:: DATASET EXTRACT

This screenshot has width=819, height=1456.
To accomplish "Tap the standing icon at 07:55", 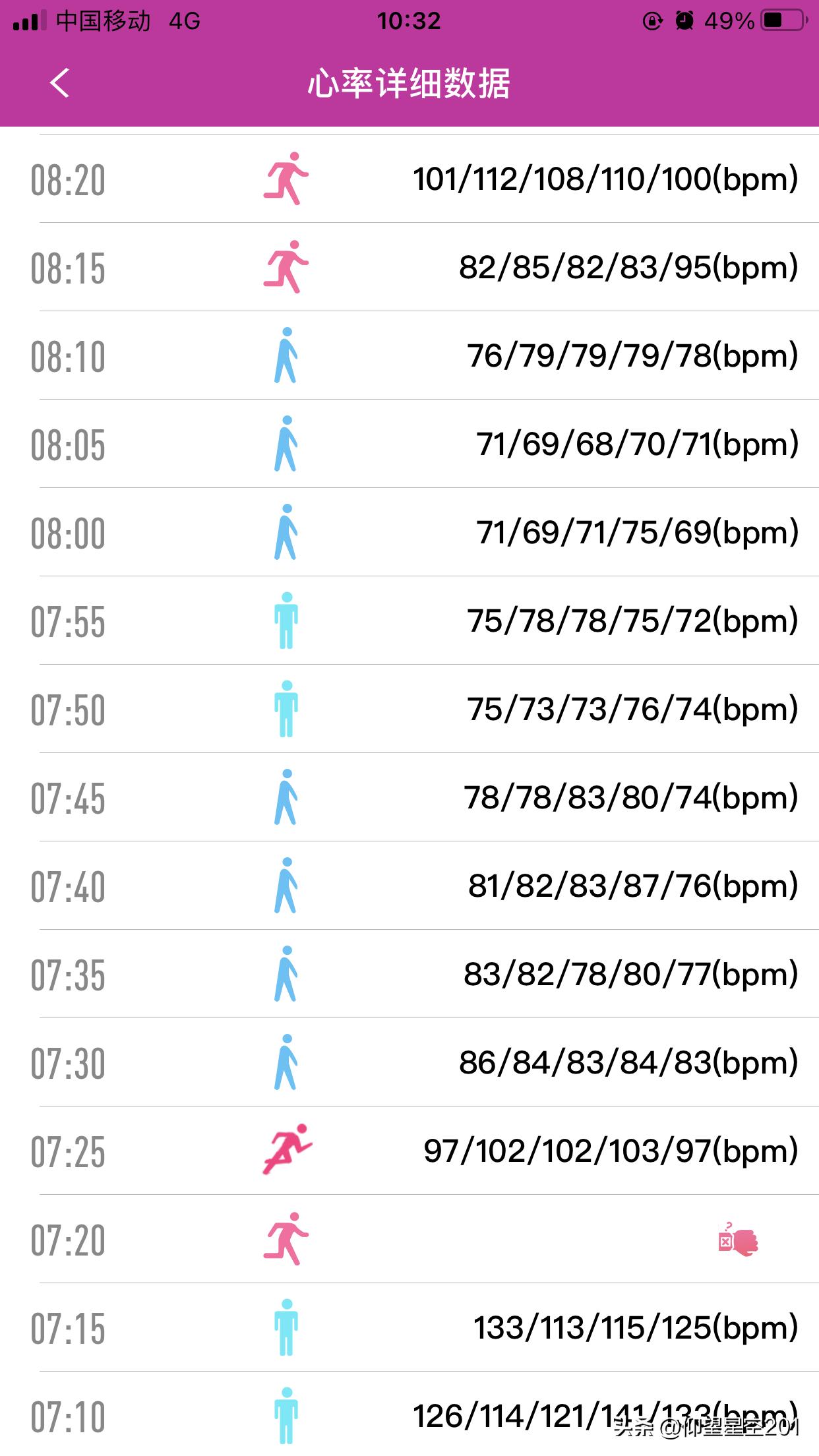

::::
:: DATASET EXTRACT

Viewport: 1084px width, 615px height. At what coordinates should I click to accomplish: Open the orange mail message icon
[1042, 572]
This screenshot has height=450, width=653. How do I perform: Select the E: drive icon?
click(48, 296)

::::
:: DATASET EXTRACT

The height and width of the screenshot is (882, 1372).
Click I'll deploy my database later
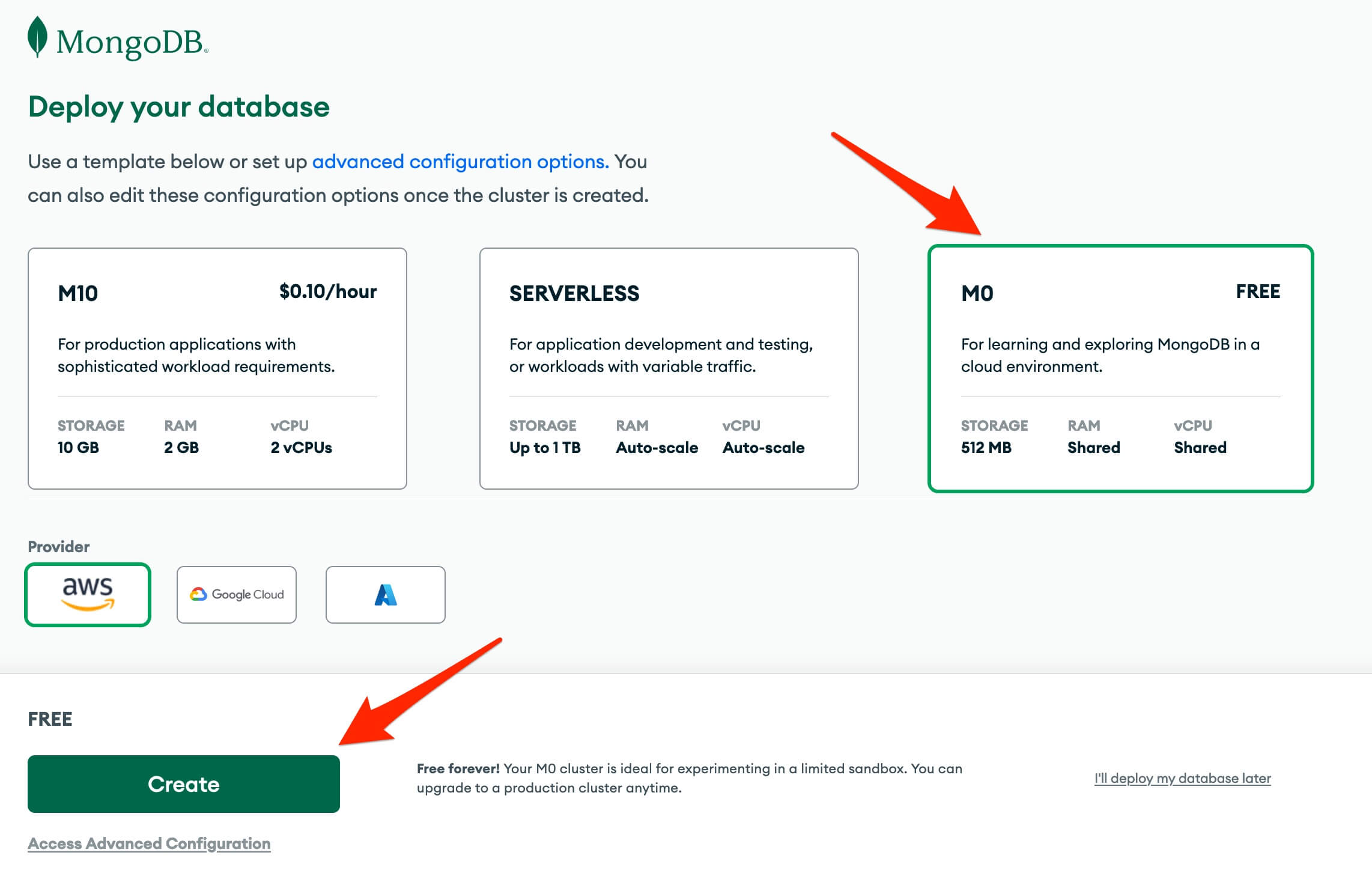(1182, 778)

::::

# ASSIGNMENT
Everything from the line above that contains "This screenshot has width=819, height=1456." down to the line that contains "the standing icon" must be reproduced exactly, both ends included. Omit the pictures.

# SOLUTION
This screenshot has width=819, height=1456.
To accomplish "Tap the standing icon at 07:55", 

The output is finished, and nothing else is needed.